In 1986, archaeologists discovered a large number of artefacts in the Heavenly Palace and the Earthly Palace. In addition to the stone letter, a total of one gold relic tower, one gold-covered agate relic jar, one gilt silver tower, one sutra tower, one burnt wooden and silver coffin, one treasure cover, three gilt bronze Bodhisattva statues, four silver Bodhi trees, one lantern-shaped silver ornament, eight silver dishes with dragon pattern and fancy mouth, ten copper dishes with a fancy mouth, one silver jar, one silver capsule box, one silver vase with cylinder shape, nine bronze mirrors, and two Shakyamuni true relics inside the gold-covered agate jar were unearthed in the Heavenly Palace. In addition, there is one white porcelain net vase with a lotus pattern, nine white porcelain square plates with butterfly text, seven white porcelain round plates, two white porcelain jars containing items such as copper coins and medicinal herbs, one glass vase with gold lid in the shape of a bird and one glass vase with seven prisms, two jade jades, two jade rings, one onyx axe, one amber disc dragon, one jade flying heaven, one jade goose, and more than 400 copper coins. In addition to this, there are clear remnants of burned silk fabrics in the Heavenly Palace.
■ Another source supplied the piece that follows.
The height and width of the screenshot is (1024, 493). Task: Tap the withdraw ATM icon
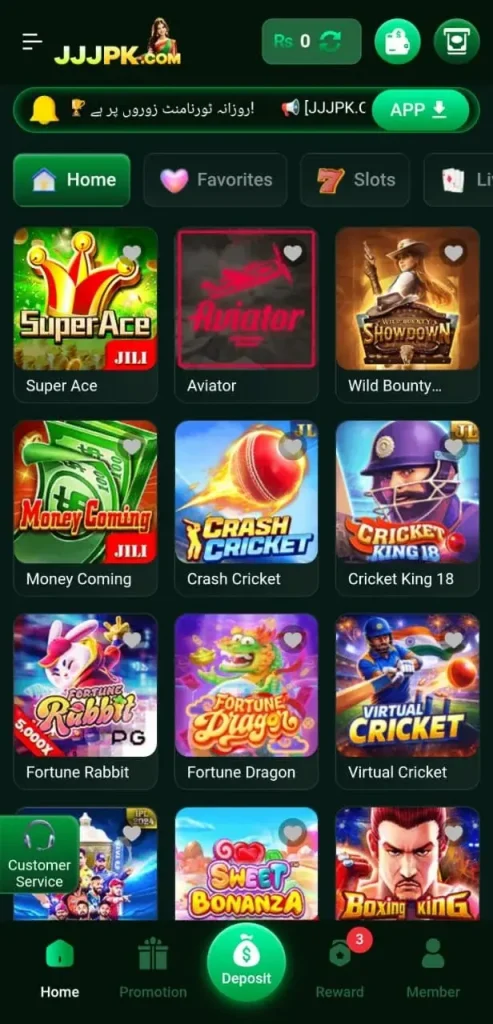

There is one green sandstone stone letter, one white porcelain lion and mother, three white porcelain square plates with fancy mouths, four round plates with fancy mouths, two white porcelain bowls, seven porcelain plates, and one porcelain jar in the underground Palace. In addition, there were a total of 374 bead ornaments made of crystal, jade, agate, and amber, 2 bamboo carved figures, 33 bronze coins, and 5 bronze ornaments. The archaeologists also found a large number of porcelain fragments in the square hole, as well as one bronze rosette and 148 bronze coins.

== Protection ==
Due to a previous lightning strike, the top of the eaves of the Chaoyang North Pagoda showed significant damage in the early 1980s. From August 1984 to December 1992, the State Administration of Cultural Heritage of the People's Republic of China allocated funds for a comprehensive repair and inspection of the Chaoyang North Tower, and after the maintenance project, the Chaoyang North Tower was restored to its original appearance. In 1990, a special museum of Buddhist culture was established based on the Chaoyang North Pagoda, namely the Chaoyang North Pagoda Museum. In 1988, the North Tower of Chaoyang was listed as a national key cultural relic protection unit. In 2003, the Chaoyang North Tower was renovated again to match the transformation of the old city of Chaoyang. In 2004, the North Tower Plaza centred on the Chaoyang North Tower, was completed and opened to the public. In the same year, the new site of the Chaoyang Beita Museum was completed and officially opened to the public in 2006. In 2015, the Liaoning Provincial Cultural Resources Construction Service Center filmed a documentary for Chaoyang Beita.